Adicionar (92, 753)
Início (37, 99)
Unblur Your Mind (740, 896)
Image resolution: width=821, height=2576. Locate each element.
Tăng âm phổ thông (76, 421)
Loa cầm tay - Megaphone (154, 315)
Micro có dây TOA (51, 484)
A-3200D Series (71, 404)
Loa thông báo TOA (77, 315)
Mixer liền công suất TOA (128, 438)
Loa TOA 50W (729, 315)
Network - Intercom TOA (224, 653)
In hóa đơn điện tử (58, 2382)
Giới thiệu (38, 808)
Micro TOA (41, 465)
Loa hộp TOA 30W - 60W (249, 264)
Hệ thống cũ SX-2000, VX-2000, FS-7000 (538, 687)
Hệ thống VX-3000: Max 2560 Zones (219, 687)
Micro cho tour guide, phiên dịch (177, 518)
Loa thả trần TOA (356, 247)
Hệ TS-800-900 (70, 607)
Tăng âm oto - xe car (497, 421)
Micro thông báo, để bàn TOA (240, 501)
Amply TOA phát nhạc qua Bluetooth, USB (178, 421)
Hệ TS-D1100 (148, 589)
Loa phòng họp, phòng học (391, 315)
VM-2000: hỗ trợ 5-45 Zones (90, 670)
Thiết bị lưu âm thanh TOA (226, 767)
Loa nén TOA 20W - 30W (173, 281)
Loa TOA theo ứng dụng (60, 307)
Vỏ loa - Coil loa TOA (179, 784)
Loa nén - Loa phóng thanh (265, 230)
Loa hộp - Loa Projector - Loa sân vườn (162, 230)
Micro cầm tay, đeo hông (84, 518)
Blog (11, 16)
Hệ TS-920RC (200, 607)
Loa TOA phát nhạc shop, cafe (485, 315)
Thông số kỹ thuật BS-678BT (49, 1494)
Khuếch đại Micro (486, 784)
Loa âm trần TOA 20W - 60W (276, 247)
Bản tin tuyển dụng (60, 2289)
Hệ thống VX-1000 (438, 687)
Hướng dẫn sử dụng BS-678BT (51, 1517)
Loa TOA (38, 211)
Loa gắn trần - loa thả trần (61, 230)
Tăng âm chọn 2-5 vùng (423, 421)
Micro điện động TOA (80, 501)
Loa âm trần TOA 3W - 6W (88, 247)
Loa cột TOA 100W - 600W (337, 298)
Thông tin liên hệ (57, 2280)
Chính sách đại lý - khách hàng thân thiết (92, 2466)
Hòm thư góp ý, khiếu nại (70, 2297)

_ _ _ _

### WHAT IS BEING ASKED
Repeat the whole listing exactly.

### REPLY TO THE TASK
Adicionar (92, 753)
Início (37, 99)
Unblur Your Mind (740, 896)
Image resolution: width=821, height=2576. Locate each element.
Tăng âm phổ thông (76, 421)
Loa cầm tay - Megaphone (154, 315)
Micro có dây TOA (51, 484)
A-3200D Series (71, 404)
Loa thông báo TOA (77, 315)
Mixer liền công suất TOA (128, 438)
Loa TOA 50W (729, 315)
Network - Intercom TOA (224, 653)
In hóa đơn điện tử (58, 2382)
Giới thiệu (38, 808)
Micro TOA (41, 465)
Loa hộp TOA 30W - 60W (249, 264)
Hệ thống cũ SX-2000, VX-2000, FS-7000 (538, 687)
Hệ thống VX-3000: Max 2560 Zones (219, 687)
Micro cho tour guide, phiên dịch (177, 518)
Loa thả trần TOA (356, 247)
Hệ TS-800-900 (70, 607)
Tăng âm oto - xe car (497, 421)
Micro thông báo, để bàn TOA (240, 501)
Amply TOA phát nhạc qua Bluetooth, USB (178, 421)
Hệ TS-D1100 (148, 589)
Loa phòng họp, phòng học (391, 315)
VM-2000: hỗ trợ 5-45 Zones (90, 670)
Thiết bị lưu âm thanh TOA (226, 767)
Loa nén TOA 20W - 30W (173, 281)
Loa TOA theo ứng dụng (60, 307)
Vỏ loa - Coil loa TOA (179, 784)
Loa nén - Loa phóng thanh (265, 230)
Loa hộp - Loa Projector - Loa sân vườn (162, 230)
Micro cầm tay, đeo hông (84, 518)
Blog (11, 16)
Hệ TS-920RC (200, 607)
Loa TOA phát nhạc shop, cafe (485, 315)
Thông số kỹ thuật BS-678BT (49, 1494)
Khuếch đại Micro (486, 784)
Loa âm trần TOA 20W - 60W (276, 247)
Bản tin tuyển dụng (60, 2289)
Hệ thống VX-1000 (438, 687)
Hướng dẫn sử dụng BS-678BT (51, 1517)
Loa TOA (38, 211)
Loa gắn trần - loa thả trần (61, 230)
Tăng âm chọn 2-5 vùng (423, 421)
Micro điện động TOA (80, 501)
Loa âm trần TOA 3W - 6W (88, 247)
Loa cột TOA 100W - 600W (337, 298)
Thông tin liên hệ (57, 2280)
Chính sách đại lý - khách hàng thân thiết (92, 2466)
Hòm thư góp ý, khiếu nại (70, 2297)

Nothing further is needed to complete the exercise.